What we can’t insure is the “heart” part. That is the mystery. We must do all we can, when possible, to help those who pray to receive the Lord become His disciples. Yet there is no methodology or follow-up plan that can guarantee that someone will become a disciple. Salvation is always a work of God’s Holy Spirit. God’s grace remains a wonderful, powerful and astounding mystery. And His grace is not only to those whose hearts He transforms, but also to those of us He allows to be part of the process, whether our efforts have been brief or sustained in a given person’s life.

This past January I was with our London staff, handing out tracts at a location called Oxford Circus. It was late afternoon and winter’s cold darkness had already settled over the city. Commuters rushed past me, eager for the warm cheer of home. But suddenly someone stopped short and stuck out his hand to shake mine. “David Brickner?” he asked.

“Yes,” I replied, somewhat puzzled.

“I’m Leo,” he responded. Suddenly something clicked and I recognized his face.

“The Leo I met in San Francisco?” I exclaimed.

“Eleven years ago,” he assured me.

It all came back in a flash. I had been standing on the corner of Powell and Market, when Leo approached me. He was “down on his luck,” his tourist visa had expired and he could not get it renewed. Without a visa he couldn’t work. He was out of money and had just been evicted from his apartment. I assured Leo that despite his circumstances God cared for him and had a plan and purpose for his life.

As I shared the good news of Jesus with Leo, he responded with amazing openness, praying to receive the Lord right there on the corner—just across the street from the escalator where I would one day pray a similar prayer with Sam.

There wasn’t much more I could do for Leo. I gave him a pocket edition of the New Testament and wrote down the address and phone number of our office in San Francisco. He had no address or phone number to give me in return. I did not report this as a conversion, not because I disbelieved Leo’s genuineness, but because there was no opportunity to verify or follow up. It was the type of encounter that some of today’s “experts” would disparage. Not surprisingly, I never heard from Leo again. Not until 11 years later, that is.

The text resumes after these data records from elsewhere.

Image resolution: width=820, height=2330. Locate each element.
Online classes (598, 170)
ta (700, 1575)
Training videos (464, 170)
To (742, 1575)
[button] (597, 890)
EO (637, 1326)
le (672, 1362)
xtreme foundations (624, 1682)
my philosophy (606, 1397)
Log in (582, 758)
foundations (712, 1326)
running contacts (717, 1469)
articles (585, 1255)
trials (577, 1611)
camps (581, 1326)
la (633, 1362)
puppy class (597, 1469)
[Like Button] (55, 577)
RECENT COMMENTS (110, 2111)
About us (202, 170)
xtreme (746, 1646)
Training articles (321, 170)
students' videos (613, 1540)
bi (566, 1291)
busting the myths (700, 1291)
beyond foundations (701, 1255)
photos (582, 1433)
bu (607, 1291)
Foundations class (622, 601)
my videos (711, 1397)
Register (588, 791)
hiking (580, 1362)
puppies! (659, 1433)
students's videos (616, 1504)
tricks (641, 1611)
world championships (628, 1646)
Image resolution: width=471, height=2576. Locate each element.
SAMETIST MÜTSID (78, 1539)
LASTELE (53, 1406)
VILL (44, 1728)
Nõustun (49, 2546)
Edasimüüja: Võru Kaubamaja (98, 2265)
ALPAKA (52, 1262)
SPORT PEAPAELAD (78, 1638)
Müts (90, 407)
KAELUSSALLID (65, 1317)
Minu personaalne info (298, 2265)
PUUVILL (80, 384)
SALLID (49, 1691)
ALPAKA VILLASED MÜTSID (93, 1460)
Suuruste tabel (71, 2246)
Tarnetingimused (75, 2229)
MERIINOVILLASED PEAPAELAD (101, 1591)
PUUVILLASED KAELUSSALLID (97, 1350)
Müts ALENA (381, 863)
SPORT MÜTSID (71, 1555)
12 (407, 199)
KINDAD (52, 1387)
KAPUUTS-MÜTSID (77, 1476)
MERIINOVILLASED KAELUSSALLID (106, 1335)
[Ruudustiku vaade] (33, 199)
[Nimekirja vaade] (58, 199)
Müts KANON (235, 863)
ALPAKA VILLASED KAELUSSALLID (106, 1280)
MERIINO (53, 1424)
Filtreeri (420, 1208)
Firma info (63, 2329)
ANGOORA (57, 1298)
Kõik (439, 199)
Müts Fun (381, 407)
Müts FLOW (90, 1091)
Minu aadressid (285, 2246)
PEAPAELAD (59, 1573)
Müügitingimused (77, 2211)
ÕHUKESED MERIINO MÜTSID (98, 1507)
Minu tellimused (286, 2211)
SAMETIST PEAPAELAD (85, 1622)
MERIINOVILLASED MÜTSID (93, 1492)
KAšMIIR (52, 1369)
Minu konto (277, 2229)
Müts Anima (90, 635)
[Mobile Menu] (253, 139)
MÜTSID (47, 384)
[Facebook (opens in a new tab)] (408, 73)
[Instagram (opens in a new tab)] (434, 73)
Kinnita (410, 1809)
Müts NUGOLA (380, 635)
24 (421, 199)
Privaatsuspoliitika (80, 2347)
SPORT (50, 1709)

“How are you, Leo?” I asked.

“Praise the Lord!” he exclaimed. He went on to say how after we had met, he returned to London. He began attending a great church where he remains an active member. Leo is full of praise to God, serving Him faithfully and walking as a true disciple of Jesus.

Two people prayed on two sides of the same street. One whom we’ve reached out to many times does not appear much further along than when he first prayed. Another, whom we were not able to contact at all, has blossomed and grown. Does that mean we don’t need to do our best to follow up? May it never be! I don’t know what God may yet have in store for Sam, or what unseen effects our efforts on his behalf may have. But I stand in awe of the saving work of Jesus Christ, and I am so thankful to have a part in the mystery of His grace. Aren’t you?

Who can know or explain to what extent God will use us in a person’s life? For that matter, do we need to know? All we need to do is explain His gospel as much as we are able, and leave the results to our great and loving Lord.